Personal information
- Born: Angelo John Poffo April 10, 1925 Downers Grove, Illinois, U.S.
- Died: March 4, 2010 (aged 84) Sarasota, Florida, U.S.
- Education: DePaul University
- Spouse: Judith Sverdlin ​ ​(m. 1949)​
- Children: Randy Savage Lanny Poffo
- Family: Miss Elizabeth (former daughter-in-law)
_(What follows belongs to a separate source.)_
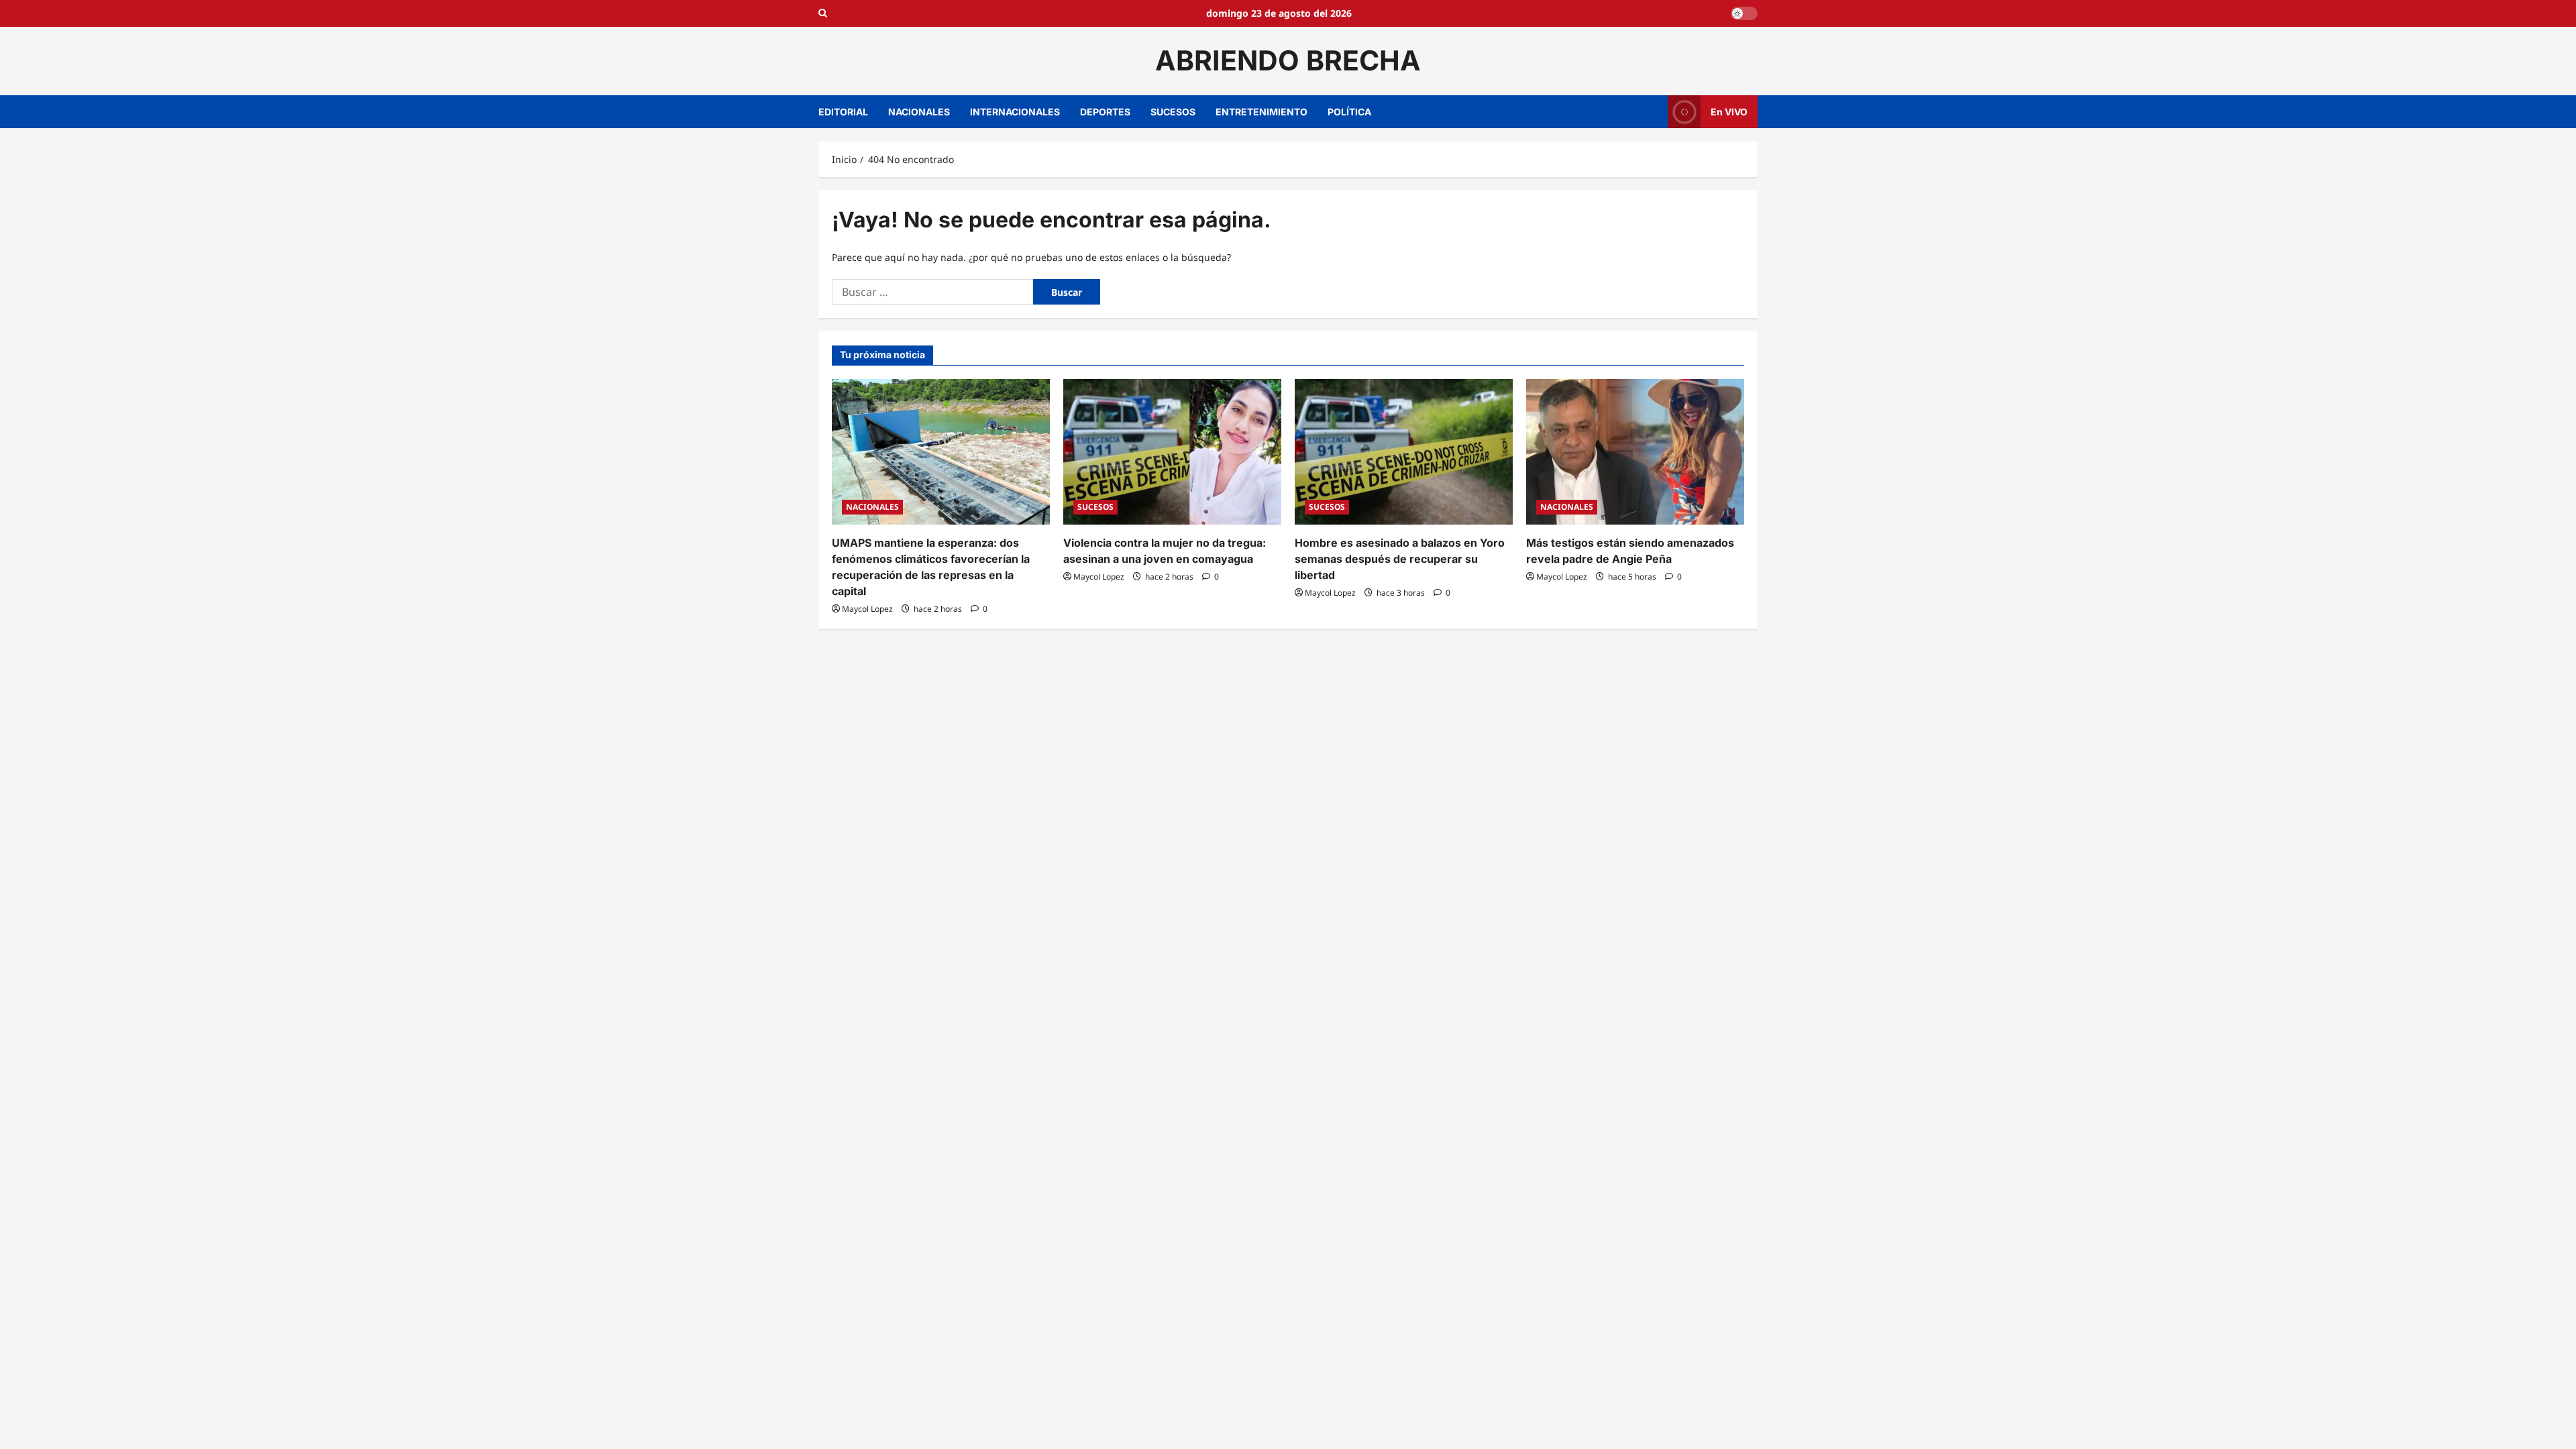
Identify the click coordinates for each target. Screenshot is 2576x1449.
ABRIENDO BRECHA (1288, 60)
Professional wrestling career
- Ring name(s): Angelo Poffo The Carpet Bagger Masked Miser
- Billed height: 6 ft 0 in (183 cm)
- Billed weight: 200 lb (91 kg)
- Billed from: Chicago, Illinois
- Trained by: Karl Pojello
- Debut: 1948
- Retired: 1991
- Allegiance: United States
- Branch: United States Navy
- Rank: Pharmacist's mate
- Unit: Naval Base San Diego
- Conflicts: World War II

= Angelo Poffo =

American professional wrestler and the father of Randy Savage

Angelo John Poffo (April 10, 1925 - March 4, 2010) was an American professional wrestler and wrestling promoter. He ran International Championship Wrestling for a number of years, holding cards in Tennessee, Kentucky, and Arkansas. He is the father of "Macho Man" Randy Savage and "The Genius" Lanny Poffo and the father-in-law of Miss Elizabeth.

==Early life, family and education==
Poffo was born in Downers Grove, Illinois (a suburb of Chicago), to Italian immigrants. At the time of beginning first grade, he spoke no English.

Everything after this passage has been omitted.